Андрей Миронов и Я, стр. 82

– Таня, – подошел однажды ко мне бледный Андрей, – так нельзя поступать и говорить такое нельзя!

Я быстро выяснила в чем дело и поняла, что это низкая интрига завистливого Шармёра.

По коридору гостиницы шагает Субтильная на каблуках, я беру ее за руку и говорю:

– Сейчас идешь со мной!

– Куда?

– Увидишь!

Входим в номер Шармёра. Он лежит под белой простыней. Вечер. На тумбочке – бутылка коньяка и стаканы. У меня внутри бушует смерч. Торнадо. Сажусь рядом. На стульчик в изголовье. Субтильная – у стены в кресле, у торца кровати. В ногах.

– Ты же непорядочный человек, – начинаю я спокойно. – Хоть ты и напялил на себя маску добренького – рога-то проглядывают! Ох, не добренький ты! Возлюбленная твоя – зависть, на какие страшные поступки она тебя толкает! Ты одновременно мудак, Яго и подлец.

Он лежит под белой простыней, как завернутый покойник, и ни одна жила не двигается на его лице.

## Записанные сведения
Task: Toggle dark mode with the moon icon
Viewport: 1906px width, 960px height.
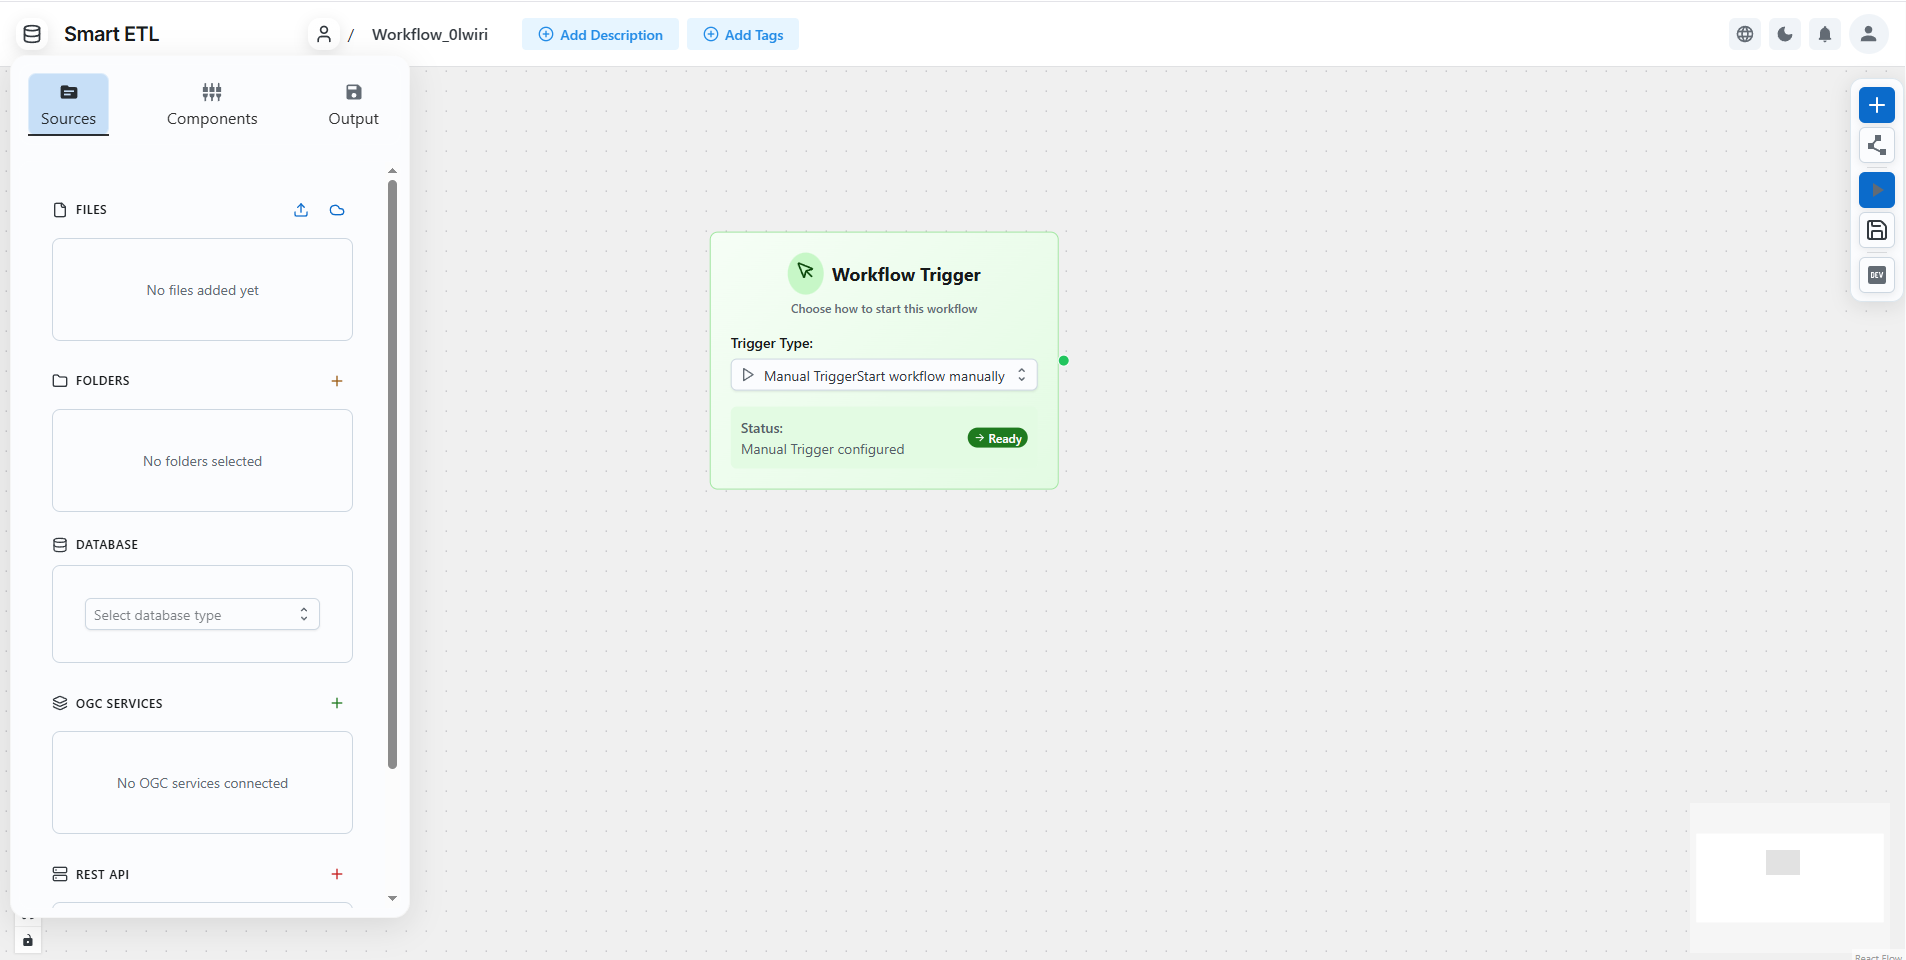Action: coord(1785,34)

## Задача
Перепишите точно часть отрывка для чтения. Начните с места, где стоят слова «Я быстро выяснила», и остановитесь после слов «идешь со мной!».

## Решение упражнения
Я быстро выяснила в чем дело и поняла, что это низкая интрига завистливого Шармёра.

По коридору гостиницы шагает Субтильная на каблуках, я беру ее за руку и говорю:

– Сейчас идешь со мной!